Use this event strategically to press for discovery. Don’t argue with the them about their representation that the information on the affidavit was true but that they just used the wrong procedure. Your reply should be that you understand that incorrect procedure does not change facts, but it DOES make it an issue that needs to be investigated. Their credibility is now an issue by their own admission and if the information they are presenting is all correct they should have no problem with allowing you to conduct discovery.
The essential problem for them is still the same: ANY affidavit will be wrongful and fabricated and based upon wrongful and fabricated documentation created long after you closed on the loan. The borrower never signed a note payable to any pool and the pool never received a proper assignment and didn’t want it. What they wanted was the money, not the documents. But that means they were just splitting up the receivables and not the ownership of the loan. So in each case the obligation from the borrower runs to some obligee that is neither the payee on the note nor the mortgagee or beneficiary of the security isntrument. It exists but it is unsecured and subject to set off from loss mitigation payments from third parties.
They can’t get away from the fact that the loan documents were intentionally destroyed or lost, that they never had any assignments, endorsements or powers of attorney executed, that they never sent the paperwork anywhere and that representations in SEC documents that the loans were transferred and fit the descriptions contained in those self-serving documents are just plain wrong. They are lies. Your goal should be to get a live person swearing under oath under penalty of perjury about the facts of your loan, the status in the securitization infrastructure, and the location of the documents that prove those assertions, as well as the time that such documents were created, where, and who the people were that signed them.
As for the docket, well, if every time a lawyer does discovery he ends up proving the the case of the other side the requests for discovery will stop. Press hard and use these admissions of GMAC, BOA, Chase (and the others to come) as proof of your right and need to more information about the identity of the creditor and getting an accounting from that creditor and not just from the servicer. Do NOT think this news cycle will put you over the top to win your case.

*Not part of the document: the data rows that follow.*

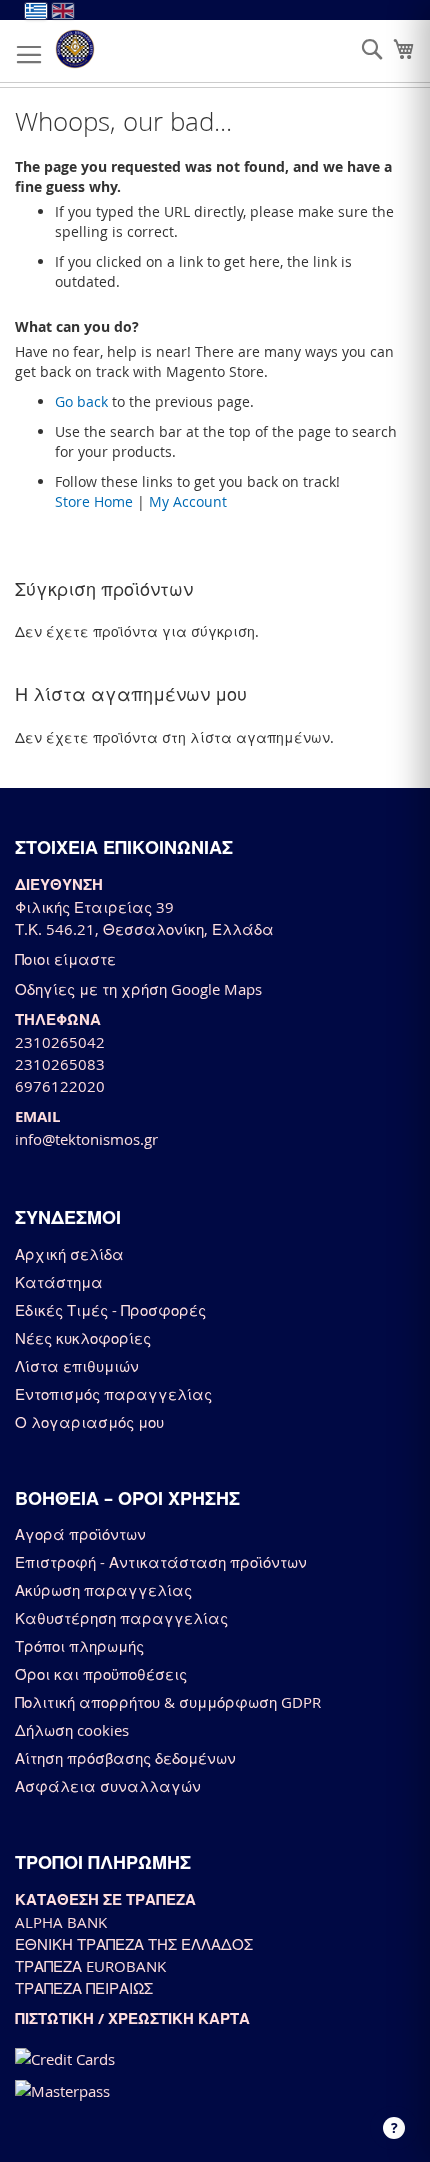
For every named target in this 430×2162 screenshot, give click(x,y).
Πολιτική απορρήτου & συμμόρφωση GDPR (168, 1702)
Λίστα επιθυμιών (77, 1366)
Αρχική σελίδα (69, 1254)
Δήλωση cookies (72, 1730)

Also I am concerned about the whole wrongful foreclosure thing. People might get surprised if they don’t know what they are doing. I don’t think you can get damages for wrongful foreclosure just because the paperwork was wrong. I think the elements of the tort are a full breach of duty and that would mean proving that the pretender lender had no colorable right to foreclose either because the “lender” was a complete fake and/or because nobody could foreclose. This is like legal malpractice cases where there is a case within the case. You have to prove they did wrong AND that they caused you damage which means that but for them you would never have lost the house or have had a cloud on your title. In my opinion most Judges won’t agree that because they lied you are entitled to damages for wrongful foreclosure. But you might get them for frivolous pleadings under Federal Rule 11, Florida Statute 57.105 or the equivalent. As far as I know the recovery would be limited to attorney fees and costs, which isn’t a bad idea for lawyers.